THE DATA below:

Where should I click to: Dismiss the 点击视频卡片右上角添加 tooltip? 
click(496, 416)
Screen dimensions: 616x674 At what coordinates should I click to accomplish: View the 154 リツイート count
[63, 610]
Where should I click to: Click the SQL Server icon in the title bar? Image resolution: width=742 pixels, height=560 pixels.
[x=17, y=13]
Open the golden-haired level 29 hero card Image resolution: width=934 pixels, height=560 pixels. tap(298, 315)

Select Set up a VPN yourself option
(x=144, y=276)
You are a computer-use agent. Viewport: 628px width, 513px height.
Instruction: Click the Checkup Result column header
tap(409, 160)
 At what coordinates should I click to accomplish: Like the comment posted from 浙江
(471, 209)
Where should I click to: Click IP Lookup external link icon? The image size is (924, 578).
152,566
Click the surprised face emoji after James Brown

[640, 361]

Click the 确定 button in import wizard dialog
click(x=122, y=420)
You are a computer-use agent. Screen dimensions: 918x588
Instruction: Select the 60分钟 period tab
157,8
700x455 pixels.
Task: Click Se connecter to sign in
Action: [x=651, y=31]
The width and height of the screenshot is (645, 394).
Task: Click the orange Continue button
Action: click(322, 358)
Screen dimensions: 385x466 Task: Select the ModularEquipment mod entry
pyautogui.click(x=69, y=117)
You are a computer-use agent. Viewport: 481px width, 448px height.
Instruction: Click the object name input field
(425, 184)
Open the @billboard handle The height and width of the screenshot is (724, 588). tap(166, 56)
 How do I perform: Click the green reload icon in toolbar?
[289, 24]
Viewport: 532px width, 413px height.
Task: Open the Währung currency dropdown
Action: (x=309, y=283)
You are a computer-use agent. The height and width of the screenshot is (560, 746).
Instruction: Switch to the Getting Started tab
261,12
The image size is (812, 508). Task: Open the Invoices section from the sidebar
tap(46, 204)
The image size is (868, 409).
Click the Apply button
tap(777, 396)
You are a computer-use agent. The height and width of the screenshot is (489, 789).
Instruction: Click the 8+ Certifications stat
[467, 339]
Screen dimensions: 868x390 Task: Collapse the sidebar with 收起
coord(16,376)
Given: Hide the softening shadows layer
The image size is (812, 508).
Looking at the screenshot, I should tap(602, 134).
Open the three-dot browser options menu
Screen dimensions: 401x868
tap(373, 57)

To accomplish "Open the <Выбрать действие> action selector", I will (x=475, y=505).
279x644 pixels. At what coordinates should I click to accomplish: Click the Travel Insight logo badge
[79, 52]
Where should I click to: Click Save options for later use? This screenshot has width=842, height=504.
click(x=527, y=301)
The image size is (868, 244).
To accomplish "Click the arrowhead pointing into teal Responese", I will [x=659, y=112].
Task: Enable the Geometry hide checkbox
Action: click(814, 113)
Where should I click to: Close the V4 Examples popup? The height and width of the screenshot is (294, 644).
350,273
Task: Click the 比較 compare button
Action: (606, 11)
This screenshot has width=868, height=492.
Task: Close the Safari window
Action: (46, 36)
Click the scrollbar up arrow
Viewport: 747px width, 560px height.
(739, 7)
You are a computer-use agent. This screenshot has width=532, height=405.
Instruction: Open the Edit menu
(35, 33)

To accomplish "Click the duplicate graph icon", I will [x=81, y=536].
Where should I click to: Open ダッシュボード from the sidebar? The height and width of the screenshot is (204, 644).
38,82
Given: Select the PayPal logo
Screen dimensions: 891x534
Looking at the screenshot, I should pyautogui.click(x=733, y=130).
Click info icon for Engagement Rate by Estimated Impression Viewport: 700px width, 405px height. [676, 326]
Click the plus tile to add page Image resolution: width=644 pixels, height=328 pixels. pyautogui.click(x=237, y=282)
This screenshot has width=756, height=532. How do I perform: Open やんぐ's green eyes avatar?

End of THE DATA.

* [INSTRUCTIONS TO FOLLOW] Write the "Given: Select the PayPal logo" line and all later lines exactly. Stop at the end of the data.

* [EXERCISE OUTPUT]
Given: Select the PayPal logo
Screen dimensions: 891x534
Looking at the screenshot, I should pyautogui.click(x=733, y=130).
Click info icon for Engagement Rate by Estimated Impression Viewport: 700px width, 405px height. [676, 326]
Click the plus tile to add page Image resolution: width=644 pixels, height=328 pixels. pyautogui.click(x=237, y=282)
This screenshot has width=756, height=532. How do I perform: Open やんぐ's green eyes avatar?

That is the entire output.